### PASSAGE
################

Eating according to the 5 seasons is one way that Chinese Medicine uses food and the elemental surround in order to harmonize the body. This way of eating, known as shi liao or food therapy, is a traditional method to prevent and sometimes cure illness. Each of the five seasons has a corresponding yin and yang pair of meridians. Meridians are channels of energy that are used in an acupuncture treatment. Food, the time of year, emotions, and even physical trauma can affect the meridians.
Autumn traditionally lies within the domain of the metal element. The yin and yang meridians that are most sensitive and active during this time are the lung and the large intestine. Chinese Medicine says that the lungs govern the opening and closing of the pores of our skin. If the lungs are weak, the skin and protective field of the body is also weak. This often times can be translated into a weakened or imbalanced immune system. The large intestine, the pair meridian of the lung channel, can also manifest its distress through the skin. Both the lungs and the large intestine of the metal element control three major pathways of elimination in the body: exhalation, sweating, and elimination of toxins through the skin and complete bowel movements via the colon. The fourth pathway of elimination is through urination.

################

### EXCERPTED RECORDS
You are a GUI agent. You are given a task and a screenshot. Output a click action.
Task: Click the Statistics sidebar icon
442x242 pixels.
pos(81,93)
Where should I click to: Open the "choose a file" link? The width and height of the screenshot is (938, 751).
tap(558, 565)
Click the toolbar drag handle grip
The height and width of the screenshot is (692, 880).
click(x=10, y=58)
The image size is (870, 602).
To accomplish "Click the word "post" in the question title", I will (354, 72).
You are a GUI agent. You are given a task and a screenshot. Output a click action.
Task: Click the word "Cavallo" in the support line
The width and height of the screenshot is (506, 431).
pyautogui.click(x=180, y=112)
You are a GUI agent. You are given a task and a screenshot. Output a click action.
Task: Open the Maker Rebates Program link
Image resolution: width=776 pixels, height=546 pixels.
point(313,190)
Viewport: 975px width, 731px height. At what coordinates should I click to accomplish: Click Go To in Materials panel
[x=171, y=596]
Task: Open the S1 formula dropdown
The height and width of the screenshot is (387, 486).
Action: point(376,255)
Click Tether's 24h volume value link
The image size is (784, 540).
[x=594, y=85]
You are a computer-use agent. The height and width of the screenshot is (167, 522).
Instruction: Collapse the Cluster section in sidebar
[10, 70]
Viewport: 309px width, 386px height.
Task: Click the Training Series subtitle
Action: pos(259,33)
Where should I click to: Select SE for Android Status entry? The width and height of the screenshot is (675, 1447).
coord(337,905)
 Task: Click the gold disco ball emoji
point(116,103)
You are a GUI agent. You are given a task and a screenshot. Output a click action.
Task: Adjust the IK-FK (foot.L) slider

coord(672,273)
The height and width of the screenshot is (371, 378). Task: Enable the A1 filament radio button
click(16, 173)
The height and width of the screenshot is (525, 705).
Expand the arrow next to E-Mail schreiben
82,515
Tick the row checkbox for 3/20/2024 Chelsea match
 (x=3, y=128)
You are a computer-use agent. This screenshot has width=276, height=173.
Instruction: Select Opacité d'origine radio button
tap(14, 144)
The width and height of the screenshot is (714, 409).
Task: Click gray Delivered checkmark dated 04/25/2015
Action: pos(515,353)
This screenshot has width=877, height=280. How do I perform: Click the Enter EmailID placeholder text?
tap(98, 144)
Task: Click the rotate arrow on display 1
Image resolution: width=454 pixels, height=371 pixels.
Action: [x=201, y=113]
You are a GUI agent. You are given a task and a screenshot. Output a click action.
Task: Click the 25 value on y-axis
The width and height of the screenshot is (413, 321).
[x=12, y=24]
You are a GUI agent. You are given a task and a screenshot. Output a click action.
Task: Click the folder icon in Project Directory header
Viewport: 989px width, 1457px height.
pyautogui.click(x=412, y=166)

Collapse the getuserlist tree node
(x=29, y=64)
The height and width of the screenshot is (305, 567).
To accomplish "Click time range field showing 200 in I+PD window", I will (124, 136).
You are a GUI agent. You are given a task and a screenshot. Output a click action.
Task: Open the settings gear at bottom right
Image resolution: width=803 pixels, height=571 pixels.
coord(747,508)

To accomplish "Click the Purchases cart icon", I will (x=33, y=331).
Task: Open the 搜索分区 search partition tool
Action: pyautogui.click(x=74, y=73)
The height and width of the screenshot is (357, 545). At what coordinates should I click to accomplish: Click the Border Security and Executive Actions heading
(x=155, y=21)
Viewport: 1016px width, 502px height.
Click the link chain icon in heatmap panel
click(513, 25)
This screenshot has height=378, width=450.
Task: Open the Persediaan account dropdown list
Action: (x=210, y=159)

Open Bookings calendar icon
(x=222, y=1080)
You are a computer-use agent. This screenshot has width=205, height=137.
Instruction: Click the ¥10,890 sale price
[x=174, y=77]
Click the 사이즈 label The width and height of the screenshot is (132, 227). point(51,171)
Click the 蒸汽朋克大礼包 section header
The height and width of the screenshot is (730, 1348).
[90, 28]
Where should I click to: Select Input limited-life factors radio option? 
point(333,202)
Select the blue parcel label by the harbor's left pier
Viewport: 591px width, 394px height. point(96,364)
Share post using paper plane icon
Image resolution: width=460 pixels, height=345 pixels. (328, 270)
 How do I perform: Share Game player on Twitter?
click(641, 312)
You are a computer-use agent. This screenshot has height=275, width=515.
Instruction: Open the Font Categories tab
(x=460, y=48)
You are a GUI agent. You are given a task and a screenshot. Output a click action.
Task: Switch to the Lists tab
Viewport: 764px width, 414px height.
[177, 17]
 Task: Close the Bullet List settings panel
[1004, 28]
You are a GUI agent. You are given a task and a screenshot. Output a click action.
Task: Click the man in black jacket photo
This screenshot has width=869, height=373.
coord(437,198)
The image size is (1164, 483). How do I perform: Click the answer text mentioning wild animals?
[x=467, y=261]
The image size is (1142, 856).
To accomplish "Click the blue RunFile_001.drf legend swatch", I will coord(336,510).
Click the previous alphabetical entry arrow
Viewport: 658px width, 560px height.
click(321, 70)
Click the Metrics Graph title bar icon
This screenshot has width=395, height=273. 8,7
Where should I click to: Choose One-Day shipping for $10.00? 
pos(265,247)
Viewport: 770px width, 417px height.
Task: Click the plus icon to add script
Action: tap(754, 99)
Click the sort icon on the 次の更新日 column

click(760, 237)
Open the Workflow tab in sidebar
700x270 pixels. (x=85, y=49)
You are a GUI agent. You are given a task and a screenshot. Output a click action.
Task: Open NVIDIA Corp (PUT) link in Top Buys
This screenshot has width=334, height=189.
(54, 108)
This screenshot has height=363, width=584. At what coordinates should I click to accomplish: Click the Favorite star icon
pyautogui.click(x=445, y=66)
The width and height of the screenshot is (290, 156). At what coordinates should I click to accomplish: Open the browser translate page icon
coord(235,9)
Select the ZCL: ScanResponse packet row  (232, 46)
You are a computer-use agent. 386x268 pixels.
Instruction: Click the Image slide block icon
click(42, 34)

################

### WORK INSTRUCTIONS
A. In the text on seasonal eating in Chinese Medicine, which two meridians are most sensitive and active during autumn?
B. Repeat the text on seasonal eating in Chinese Medicine from "Autumn traditionally lies" up to and including "is through urination.".
C. Write the next part of the text on seasonal eating in Chinese Medicine, continuing after its final sentence.

### ANSWER LIST
A. The lung and the large intestine.

B.
Autumn traditionally lies within the domain of the metal element. The yin and yang meridians that are most sensitive and active during this time are the lung and the large intestine. Chinese Medicine says that the lungs govern the opening and closing of the pores of our skin. If the lungs are weak, the skin and protective field of the body is also weak. This often times can be translated into a weakened or imbalanced immune system. The large intestine, the pair meridian of the lung channel, can also manifest its distress through the skin. Both the lungs and the large intestine of the metal element control three major pathways of elimination in the body: exhalation, sweating, and elimination of toxins through the skin and complete bowel movements via the colon. The fourth pathway of elimination is through urination.

C.
Following the Body Ecology Diet’s Seven Principles is crucial in maintaining a healthy metal element. By maximizing digestive function with alkaline, properly food-combined meals, the large intestine increases its ability to efficiently eliminate toxicity. It is important to note that candida-fighting strains of beneficial yeast, like saccharomyces cerevisiae and saccharomyces boulardii, as found in the Body Ecology probiotic beverages, can aid in cleaning the intestines of systemic infection that inhibits the overall strength of the metal element throughout the body.
Breathe easy this fall!Use the principles of Chinese medicine to detoxify your body each day to boost your immunity and improve your energy.
With each inhale, there is an exhale. Very simply, the lungs tell the story of receiving and releasing. Have you ever tried to inhale more air without first letting go of the air already inside your lungs? You may be able to squeeze a little more air in, but at some point in order to fully inhale, you find that you have to exhale. While spring is generally regarded as the best time to cleanse, both the lungs and the large intestine strongly demonstrate the necessity to release not only physical but emotional toxins that accumulate in the system on a more transient, day-to-day basis. Anything that does not move in the system stagnates and eventually becomes toxic. This is why clinically, in Chinese medicine constipation can reflect an inability to let go.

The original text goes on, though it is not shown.